I have an odd interest in organisational communication. How companies do it, what tools they use, and how their choices help or hinder them.
My interest stems from disappoint in the current set of tools.
Email is the default (and is here to stay for inter-company communication), but it’s woefully inadequate for intra-company use cases. Slack and Teams have helped chat-based communication grow, but this medium is inefficient, scattered, and non-persistent.
Over time, I’ve built a personal thesis that the ideal form of organisational communication is (1) asynchronous, (2) open, (3) searchable, and (4) persistent.
(1) Asynchronous communication means we don’t require immediate responses. Chat—which is the most common form of synchronous communication—is the biggest culprit here. The immediacy of chat gives people the illusion that they’re productive. It also creates anxiety to respond quickly to look good in front of others in the thread. Asynchronous communication on the other hand gives people the time and space to respond thoughtfully. I’d much rather receive an answer a few hours later that’s well considered than get a half-baked answer now.

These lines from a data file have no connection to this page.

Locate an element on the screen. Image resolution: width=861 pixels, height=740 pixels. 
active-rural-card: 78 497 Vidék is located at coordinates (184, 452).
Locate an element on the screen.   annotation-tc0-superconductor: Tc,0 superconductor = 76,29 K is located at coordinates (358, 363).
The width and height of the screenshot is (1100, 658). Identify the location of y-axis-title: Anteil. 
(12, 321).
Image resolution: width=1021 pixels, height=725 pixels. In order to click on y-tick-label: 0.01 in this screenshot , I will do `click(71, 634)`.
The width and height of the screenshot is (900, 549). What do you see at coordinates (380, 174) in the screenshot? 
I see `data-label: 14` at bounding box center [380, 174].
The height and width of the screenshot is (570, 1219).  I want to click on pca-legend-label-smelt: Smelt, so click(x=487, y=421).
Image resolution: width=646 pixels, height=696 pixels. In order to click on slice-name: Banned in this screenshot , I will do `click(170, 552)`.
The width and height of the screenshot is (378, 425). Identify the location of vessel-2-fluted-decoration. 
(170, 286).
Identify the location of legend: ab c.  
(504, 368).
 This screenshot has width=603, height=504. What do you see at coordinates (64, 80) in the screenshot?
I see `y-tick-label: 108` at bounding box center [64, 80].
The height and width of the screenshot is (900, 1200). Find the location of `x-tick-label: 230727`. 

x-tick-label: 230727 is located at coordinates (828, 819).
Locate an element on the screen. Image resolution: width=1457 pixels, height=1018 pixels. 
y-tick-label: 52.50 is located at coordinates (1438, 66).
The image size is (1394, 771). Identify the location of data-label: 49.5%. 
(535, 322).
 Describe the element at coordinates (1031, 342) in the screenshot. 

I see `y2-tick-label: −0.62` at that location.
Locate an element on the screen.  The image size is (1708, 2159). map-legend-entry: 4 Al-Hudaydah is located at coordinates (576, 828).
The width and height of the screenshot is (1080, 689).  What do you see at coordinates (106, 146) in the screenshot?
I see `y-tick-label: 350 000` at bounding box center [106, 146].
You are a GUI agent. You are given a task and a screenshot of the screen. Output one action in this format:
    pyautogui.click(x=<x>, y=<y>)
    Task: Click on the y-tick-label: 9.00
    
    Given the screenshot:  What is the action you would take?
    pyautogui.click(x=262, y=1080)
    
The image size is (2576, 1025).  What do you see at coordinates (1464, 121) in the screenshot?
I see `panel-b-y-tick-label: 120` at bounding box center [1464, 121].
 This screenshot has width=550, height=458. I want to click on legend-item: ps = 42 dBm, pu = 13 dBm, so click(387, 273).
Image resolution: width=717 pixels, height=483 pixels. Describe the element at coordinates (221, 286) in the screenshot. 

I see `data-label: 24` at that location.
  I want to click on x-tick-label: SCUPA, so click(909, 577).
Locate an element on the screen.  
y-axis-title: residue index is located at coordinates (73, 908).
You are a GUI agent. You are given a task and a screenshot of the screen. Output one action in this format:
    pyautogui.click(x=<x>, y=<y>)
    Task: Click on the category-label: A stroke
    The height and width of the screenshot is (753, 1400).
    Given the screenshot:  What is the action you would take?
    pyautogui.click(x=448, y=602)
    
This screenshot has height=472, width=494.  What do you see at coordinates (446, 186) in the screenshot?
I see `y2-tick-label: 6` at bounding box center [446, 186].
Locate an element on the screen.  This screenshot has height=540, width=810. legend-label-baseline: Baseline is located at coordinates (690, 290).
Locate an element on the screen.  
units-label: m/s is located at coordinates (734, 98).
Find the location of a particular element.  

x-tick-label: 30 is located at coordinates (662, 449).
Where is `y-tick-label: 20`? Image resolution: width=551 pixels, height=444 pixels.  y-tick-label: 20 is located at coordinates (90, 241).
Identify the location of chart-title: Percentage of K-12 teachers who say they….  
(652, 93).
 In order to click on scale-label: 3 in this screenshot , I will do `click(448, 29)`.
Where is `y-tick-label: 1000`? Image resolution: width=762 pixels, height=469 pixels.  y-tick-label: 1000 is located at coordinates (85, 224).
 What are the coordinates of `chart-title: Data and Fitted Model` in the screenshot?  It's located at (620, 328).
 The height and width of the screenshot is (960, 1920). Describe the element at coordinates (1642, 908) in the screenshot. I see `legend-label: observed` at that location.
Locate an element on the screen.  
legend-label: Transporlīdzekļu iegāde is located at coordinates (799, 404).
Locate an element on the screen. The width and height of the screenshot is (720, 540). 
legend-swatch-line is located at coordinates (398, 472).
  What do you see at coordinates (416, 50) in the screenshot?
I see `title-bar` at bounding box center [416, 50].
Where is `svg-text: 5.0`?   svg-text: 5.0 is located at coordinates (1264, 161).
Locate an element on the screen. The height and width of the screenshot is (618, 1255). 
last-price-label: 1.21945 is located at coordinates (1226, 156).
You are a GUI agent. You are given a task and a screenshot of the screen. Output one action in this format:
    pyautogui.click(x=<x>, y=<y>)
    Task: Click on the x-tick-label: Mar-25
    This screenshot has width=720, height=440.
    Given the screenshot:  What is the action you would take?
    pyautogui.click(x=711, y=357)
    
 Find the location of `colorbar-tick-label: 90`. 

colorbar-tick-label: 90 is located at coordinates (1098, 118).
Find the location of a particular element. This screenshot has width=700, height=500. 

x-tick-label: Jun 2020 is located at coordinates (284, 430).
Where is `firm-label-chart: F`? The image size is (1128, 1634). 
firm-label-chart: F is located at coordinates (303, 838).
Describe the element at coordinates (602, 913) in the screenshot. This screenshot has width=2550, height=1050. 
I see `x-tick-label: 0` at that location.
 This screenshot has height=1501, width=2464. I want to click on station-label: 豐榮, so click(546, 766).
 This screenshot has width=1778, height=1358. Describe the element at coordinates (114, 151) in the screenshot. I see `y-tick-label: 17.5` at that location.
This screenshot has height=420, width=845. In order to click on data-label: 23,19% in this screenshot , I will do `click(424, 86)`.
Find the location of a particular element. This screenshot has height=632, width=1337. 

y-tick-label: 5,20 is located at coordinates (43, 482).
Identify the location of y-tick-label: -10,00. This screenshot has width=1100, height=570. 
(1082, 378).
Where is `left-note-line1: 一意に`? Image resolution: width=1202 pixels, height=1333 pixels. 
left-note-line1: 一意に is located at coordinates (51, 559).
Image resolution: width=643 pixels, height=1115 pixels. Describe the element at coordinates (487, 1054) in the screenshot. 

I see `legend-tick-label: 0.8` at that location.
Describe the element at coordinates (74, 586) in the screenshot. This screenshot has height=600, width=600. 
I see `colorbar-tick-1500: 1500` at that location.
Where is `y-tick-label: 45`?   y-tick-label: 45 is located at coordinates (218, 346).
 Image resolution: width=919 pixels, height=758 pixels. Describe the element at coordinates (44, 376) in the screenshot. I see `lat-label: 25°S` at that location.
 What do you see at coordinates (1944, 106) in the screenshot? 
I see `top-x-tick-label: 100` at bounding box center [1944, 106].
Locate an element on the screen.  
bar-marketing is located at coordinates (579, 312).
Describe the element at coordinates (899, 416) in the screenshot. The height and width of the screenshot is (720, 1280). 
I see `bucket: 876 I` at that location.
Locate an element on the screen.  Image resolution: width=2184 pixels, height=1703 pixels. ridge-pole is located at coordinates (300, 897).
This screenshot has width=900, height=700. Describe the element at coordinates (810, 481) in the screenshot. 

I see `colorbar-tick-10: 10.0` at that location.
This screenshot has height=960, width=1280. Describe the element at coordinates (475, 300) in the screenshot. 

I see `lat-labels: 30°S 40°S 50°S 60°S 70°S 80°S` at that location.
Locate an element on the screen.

(2) Open communication means information is accessible to all. Email hides things between people, and often gets lost between who is Cc’d and Bcc’d. For small organisations, I think everything except HR should be accessible to all employees.
(3) Searchable content only works when a company is doing (2) well (i.e., when a company is open with its information). Again, email and chat fall short here. They’re closed ecosystems of communication that lose their value as people quit and move jobs. A searchable content ecosystem on the other hand allows employees to find and see the history of company’s decisions and mistakes.
(4) Persistence is the preservation of documents, decisions, and information. The argument should be familiar by now: email and chat are impermanent and gated to a few individuals. Just like stories and lessons are passed down in families from generation to generation, we need to do the same in our organisations.
There is software that tries to do all of the above: Workplace by Meta creates a historical hive mind, but many companies feel it looks and works too similarly to the Facebook consumer app. Slack and Teams have implemented good search functionality, and the use of channels provides some persistence, but in my experience information still gets lost. There are also smaller products like P2 from Automattic, which use posts and pages to create internal blogs centred around common projects and themes. I like the concept behind P2, but it still feels a bit janky.
I don’t have answers. Only observations. But I do think organisational communication can still be much better.